- [TO DO]
Rewrite the stretch from "What happened?" through "Bangladesh on Thursday." in the news summary below about the Pope's trip, swapping "Burma" for "Myanmar".

- [EXCERPTED TEXT]
********
What happened?
In one of the most diplomatically complex trips in recent papal history, Pope Francis has visited Burma, becoming the first pontiff to do so. After landing on Monday, he met the country’s military chief, General Min Aung Hlaing. The military has been accused of serious human rights abuses against Rohingya Muslims.
Francis was also scheduled to meet the under-pressure State Counsellor Aung San Suu Kyi, before going to Bangladesh on Thursday.
What commmentators are saying
Coverage was dominated by one question: would the Pope say the word “Rohingya”? In the New York Times, Jason Horowitz observed that the Rohingya were “exactly the sort of persecuted and downtrodden people in the global periphery whose rights Francis has made it his pastoral mission to champion”.
But it is a “no-win scenario”: if he uses the word, it could provoke nationalists whose willingness to use violence is already clear. “If the Pope appears to take sides with the Rohingya, he risks angering extremist monks who have warned the Pope to steer clear.”
********
- [EXTRACTED ENTRIES]
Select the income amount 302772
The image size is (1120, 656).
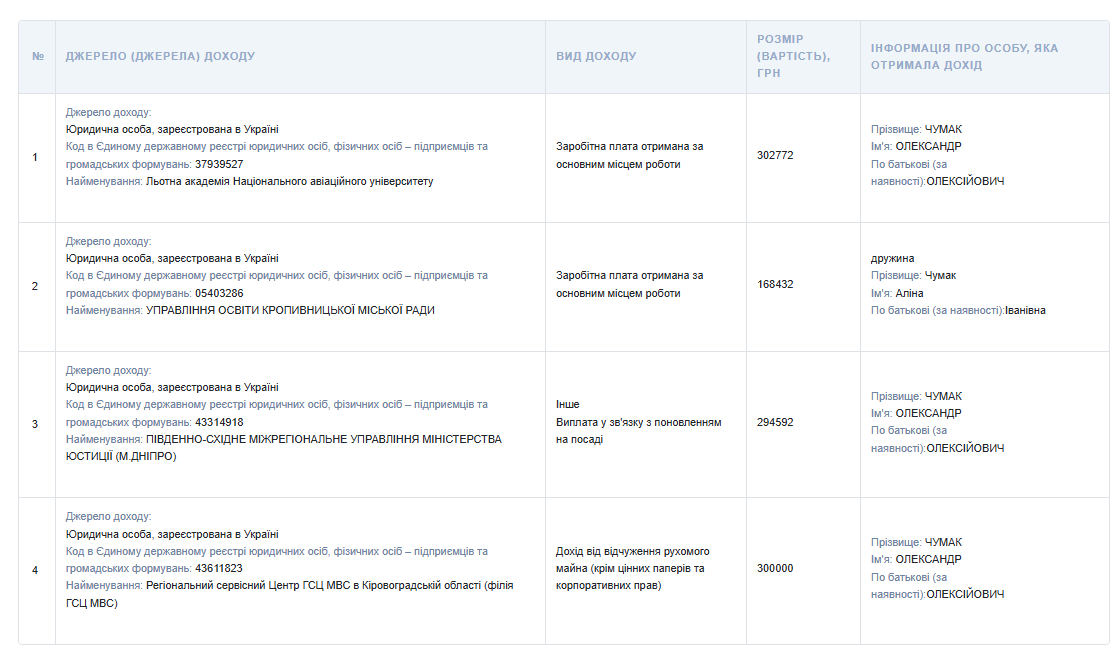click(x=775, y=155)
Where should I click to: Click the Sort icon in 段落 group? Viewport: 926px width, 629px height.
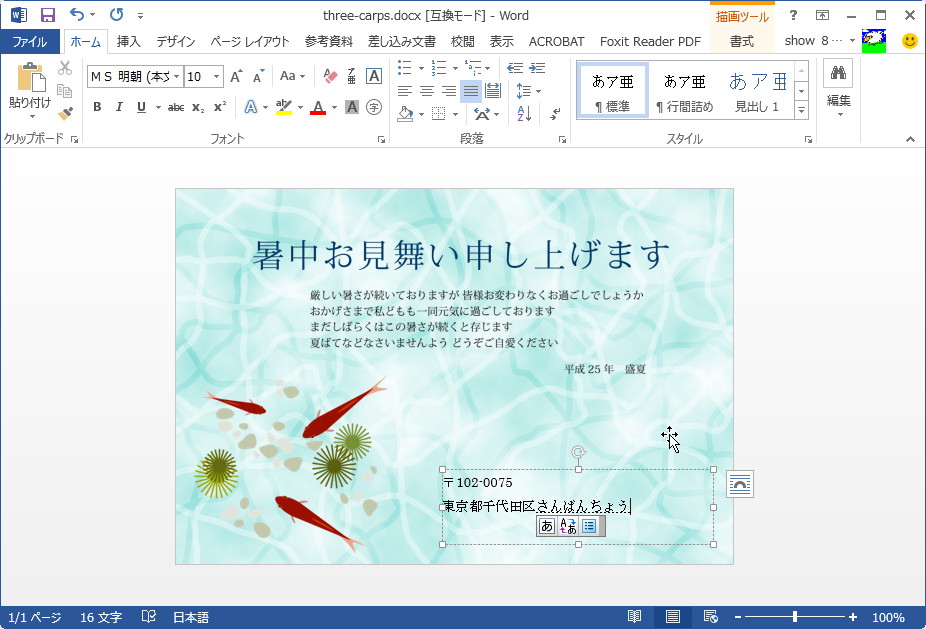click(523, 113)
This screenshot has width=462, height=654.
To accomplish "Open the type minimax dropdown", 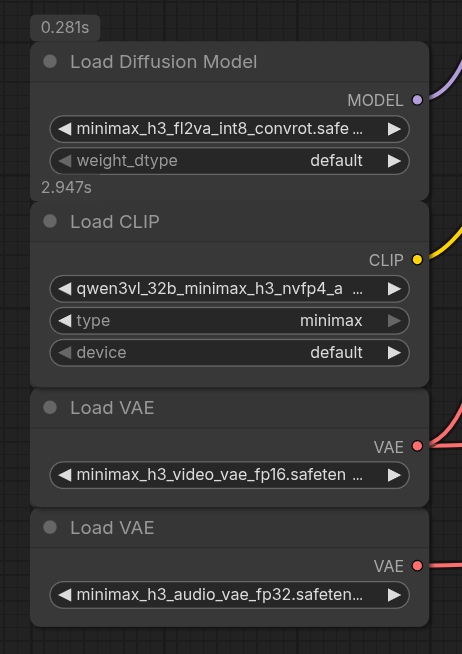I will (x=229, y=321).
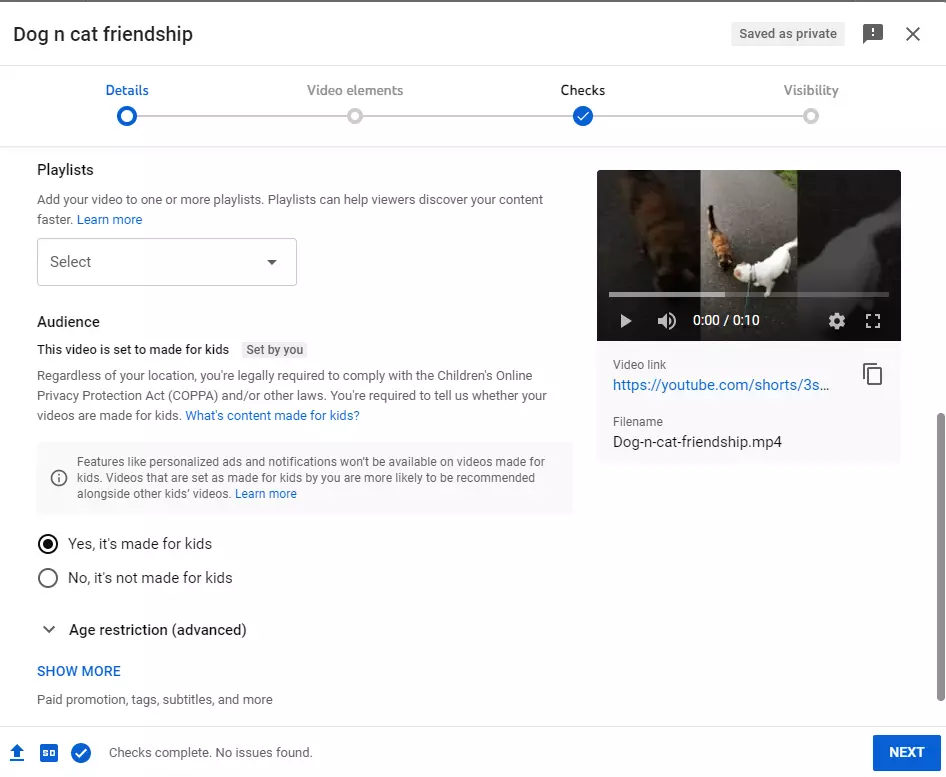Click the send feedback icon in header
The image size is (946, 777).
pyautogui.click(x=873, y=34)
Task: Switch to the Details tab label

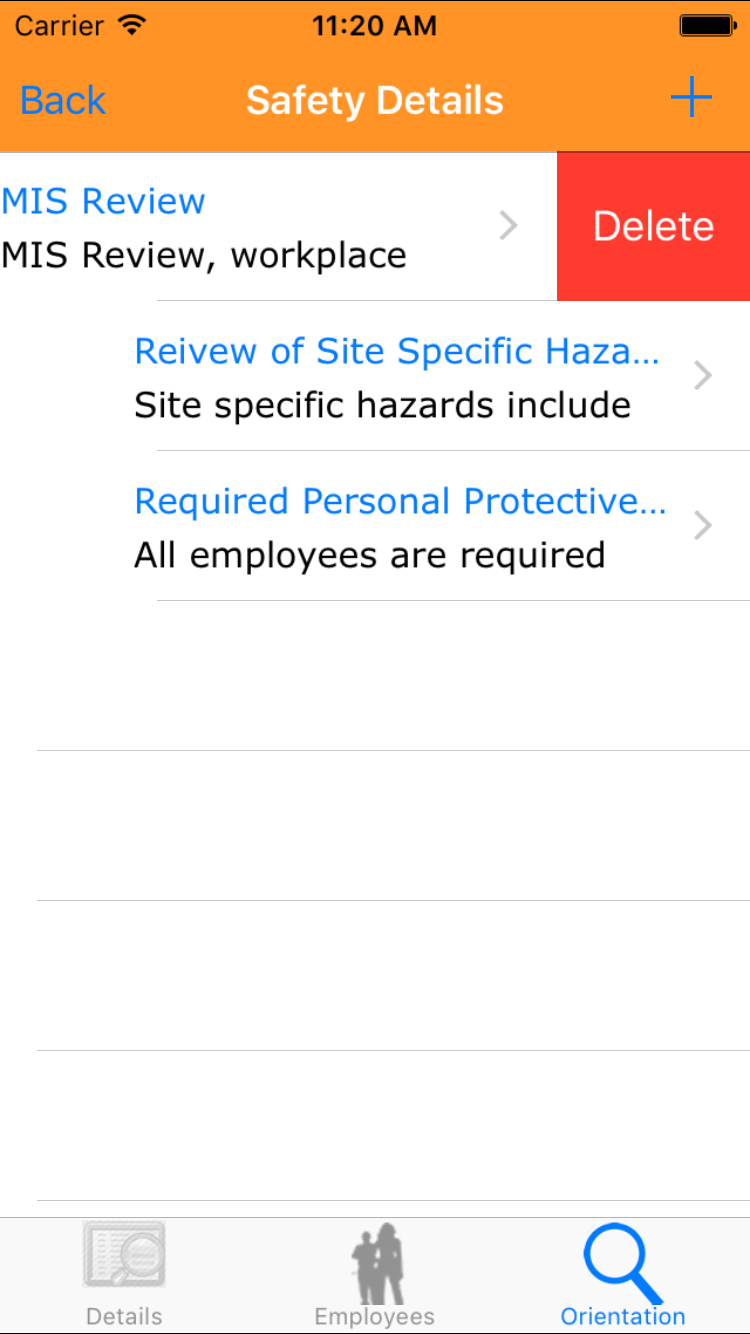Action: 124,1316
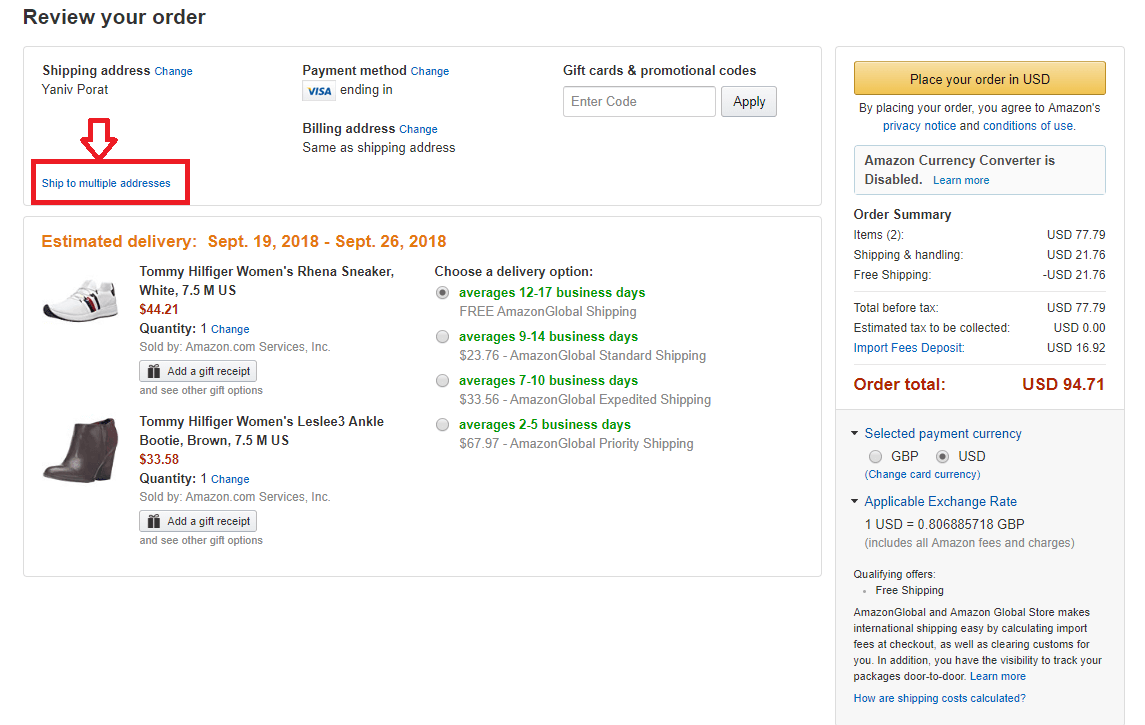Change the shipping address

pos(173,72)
********
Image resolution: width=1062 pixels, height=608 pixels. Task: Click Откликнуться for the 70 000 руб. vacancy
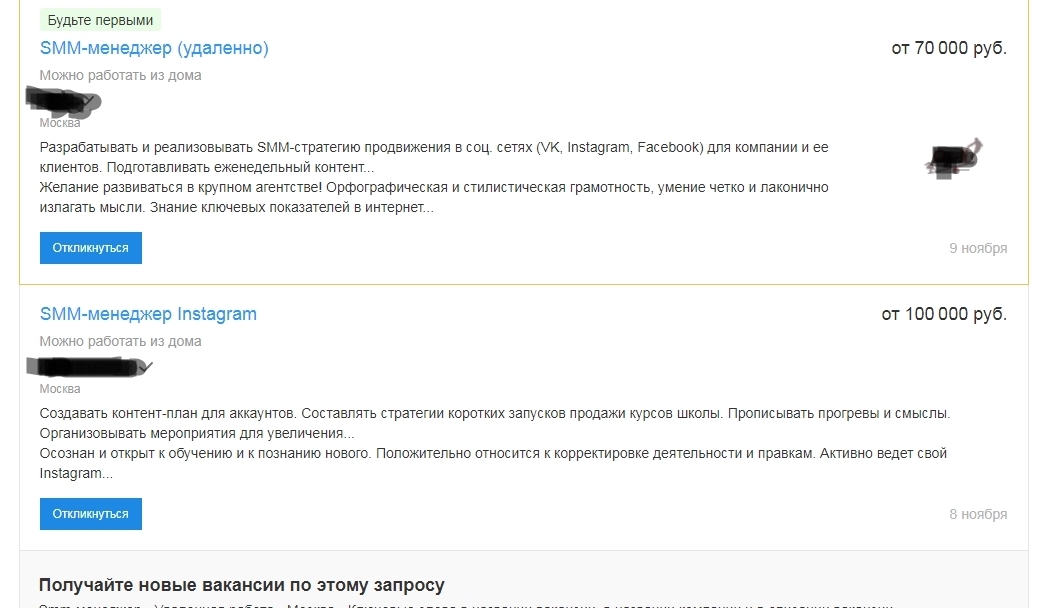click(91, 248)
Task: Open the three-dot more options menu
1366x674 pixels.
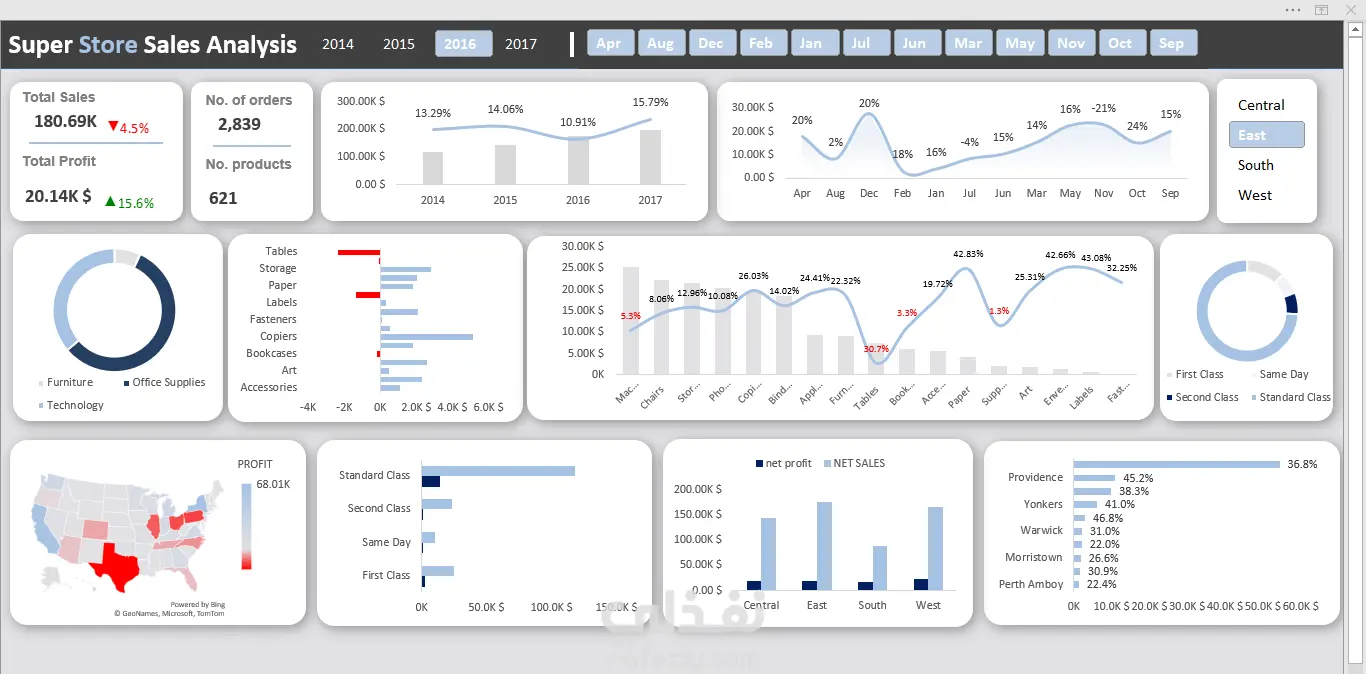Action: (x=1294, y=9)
********
- [ANSWER FOR THE TASK]
What happened?
In one of the most diplomatically complex trips in recent papal history, Pope Francis has visited Myanmar, becoming the first pontiff to do so. After landing on Monday, he met the country’s military chief, General Min Aung Hlaing. The military has been accused of serious human rights abuses against Rohingya Muslims.
Francis was also scheduled to meet the under-pressure State Counsellor Aung San Suu Kyi, before going to Bangladesh on Thursday.